22 That night Jacob got up and took his two wives, his two female servants and his eleven sons and crossed the ford of the Jabbok.23 After he had sent them across the stream, he sent over all his possessions. 24 So Jacob was left alone, and a man wrestled with him till daybreak. 25 When the man saw that he could not overpower him, he touched the socket of Jacob’s hip so that his hip was wrenched as he wrestled with the man. 26 Then the man said, “Let me go, for it is daybreak.”

But Jacob replied, “I will not let you go unless you bless me.”

27 The man asked him, “What is your name?”

“Jacob,” he answered.

28 Then the man said, “Your name will no longer be Jacob, but Israel,[a] because you have struggled with God and with humans and have overcome.”

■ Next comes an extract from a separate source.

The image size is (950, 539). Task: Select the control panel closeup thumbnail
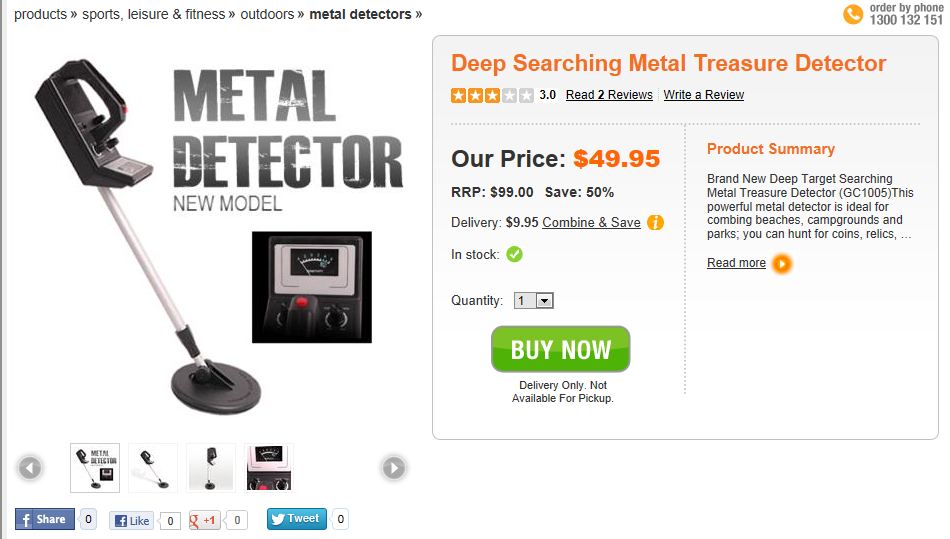point(269,468)
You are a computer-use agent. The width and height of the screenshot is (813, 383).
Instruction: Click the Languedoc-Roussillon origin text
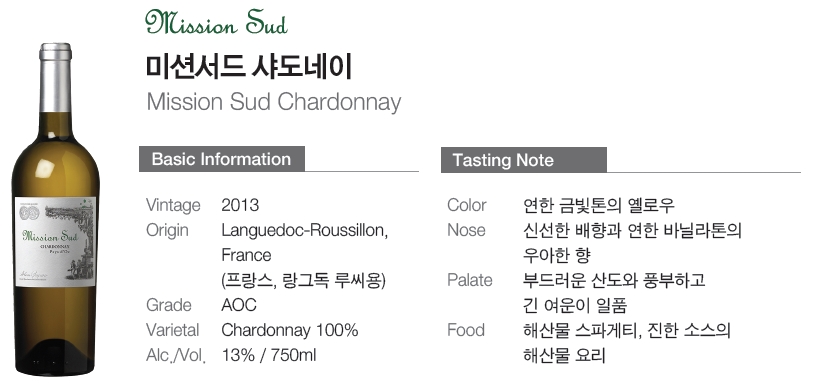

29 Jacob said, “Please tell me your name.”

But he replied, “Why do you ask my name?” Then he blessed him there.

30 So Jacob called the place Peniel,[b] saying, “It is because I saw God face to face, and yet my life was spared.”

31 The sun rose above him as he passed Peniel,[c] and he was limping because of his hip. 32 Therefore to this day the Israelites do not eat the tendon attached to the socket of the hip, because the socket of Jacob’s hip was touched near the tendon.

NIV

Photos taken in 2020.

In this moment I want to scream at the sky.

I ache for my voice to be heard in a way where it doesn’t feel so small. 

I have found myself cursing the ground and burying my face in the realities of what I cannot change. 

My God, 

I have found my heart at the bottom of the well and in the hands of The Father.

I have found myself beating down doors, and ripping out the seeds of the gardens that are taking too long to grow. 

I have found the Light while I throw up my hands and scream silently into the night. 

I have found my faith on my knees and the answers to my prayers in tear soaked confessions. 

I curse God more than I praise him. 

I run from God more than I run to him. 

But in those moments. 

The ones that break my knees and steal my voice I find peace.

I experience the eternal. 

I dance in the idea of forever and trust that it’s mine.

I am forced to believe in a greater Love than what I can see right now. Feel right now, Trust right now. 

So I hold on. 

I wait. 

I release. 

I let go. 

I choose to keep planting flowers in the gardens that are taking their time to grow. 

Believing that I will see the light in my eyes the way I believe in the light for others. 

Believing that I too will dance a long the tops of hillsides. 

Believing that the waiting,

While it breaks me, will build me. 

For I am a piece of clay in the potters hands. 

A piece of clay that understands this world is not mine, and my life is not one to hold onto, but to let go of.